Don't forget that the coding rules for our spinlocks say that you
mustn't hold any such lock for more than a couple dozen instructions,
and certainly any kernel call while holding the lock is Right Out.
There is *no* case where the holder of a spinlock is going to
voluntarily give up the CPU.  The design intention was that the
odds of losing the CPU while holding a spinlock would be negligibly
small, simply because we don't hold it very long.

> About fast yielding, comment on sys_sched_yield() says:
>  * sys_sched_yield - yield the current processor to other threads.
>  *
>  * this function yields the current CPU by moving the calling thread
>  * to the expired array.
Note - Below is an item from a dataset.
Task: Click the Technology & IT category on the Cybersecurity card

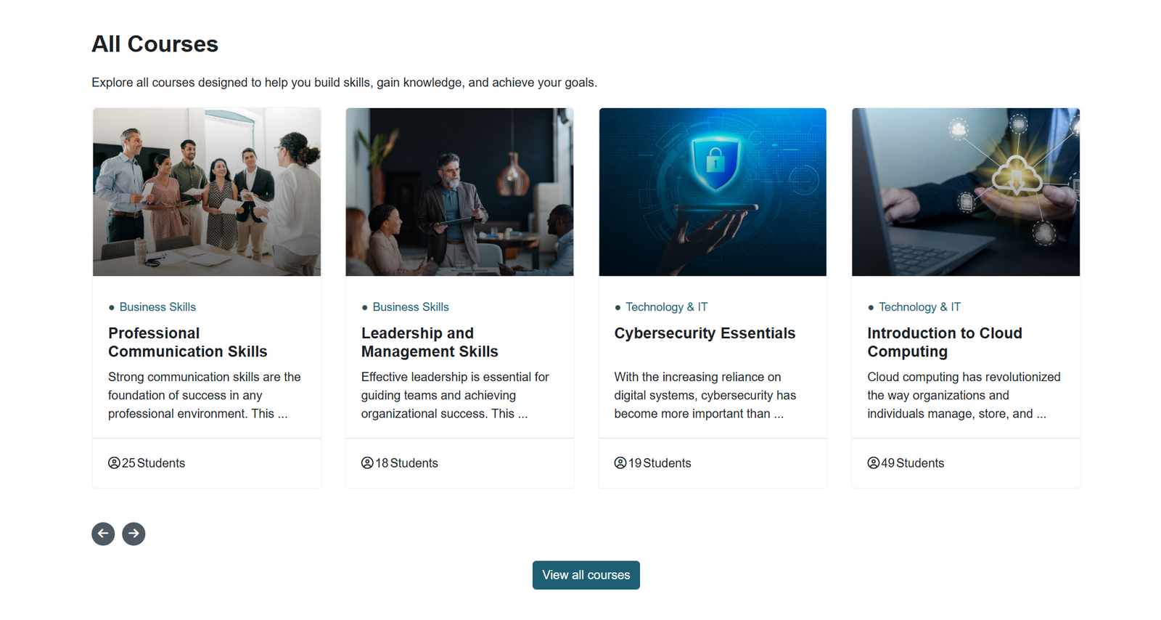Action: coord(667,307)

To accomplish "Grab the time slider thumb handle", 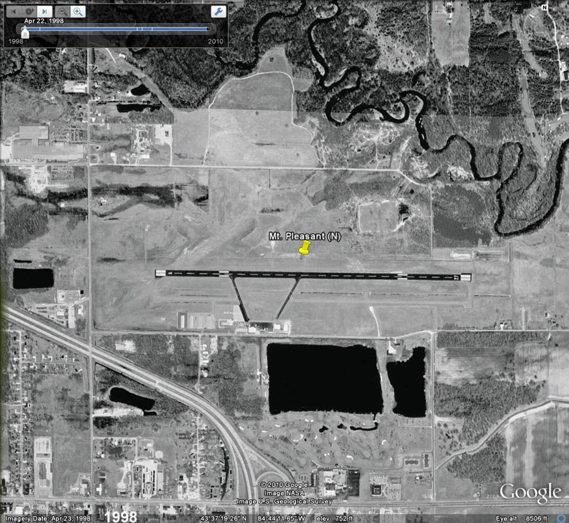I will [x=25, y=32].
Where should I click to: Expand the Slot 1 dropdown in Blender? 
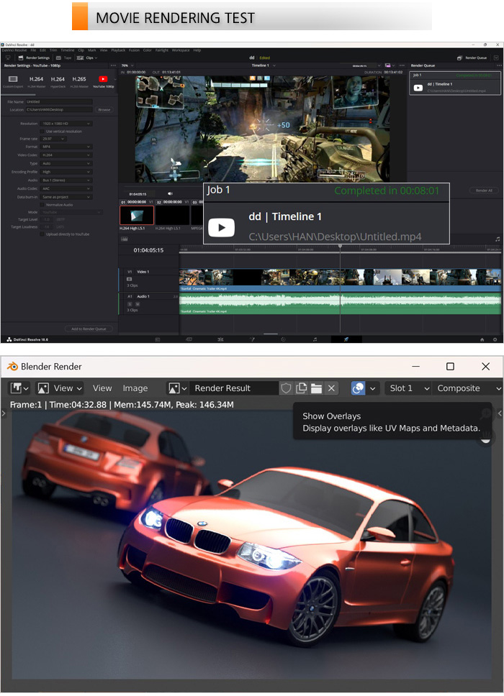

If there are no other threads running on this
>  * CPU then this function will return.

Mph.  So that's pretty much exactly what I suspected...


I just had a thought: it seems that the reason we are seeing a
significant issue here is that on SMP machines, the cost of trading
exclusively-owned cache lines back and forth between processors is
so high that the TAS instructions (specifically the xchgb, in the x86
cases) represent a significant fraction of backend execution time all
by themselves.  (We know this is the case due to oprofile results,
see discussions from last April.)  What that means is that there's a
fair chance of a process losing its timeslice immediately after the
xchgb.  Which is precisely the scenario we do not want, if the process
successfully acquired the spinlock by means of the xchgb.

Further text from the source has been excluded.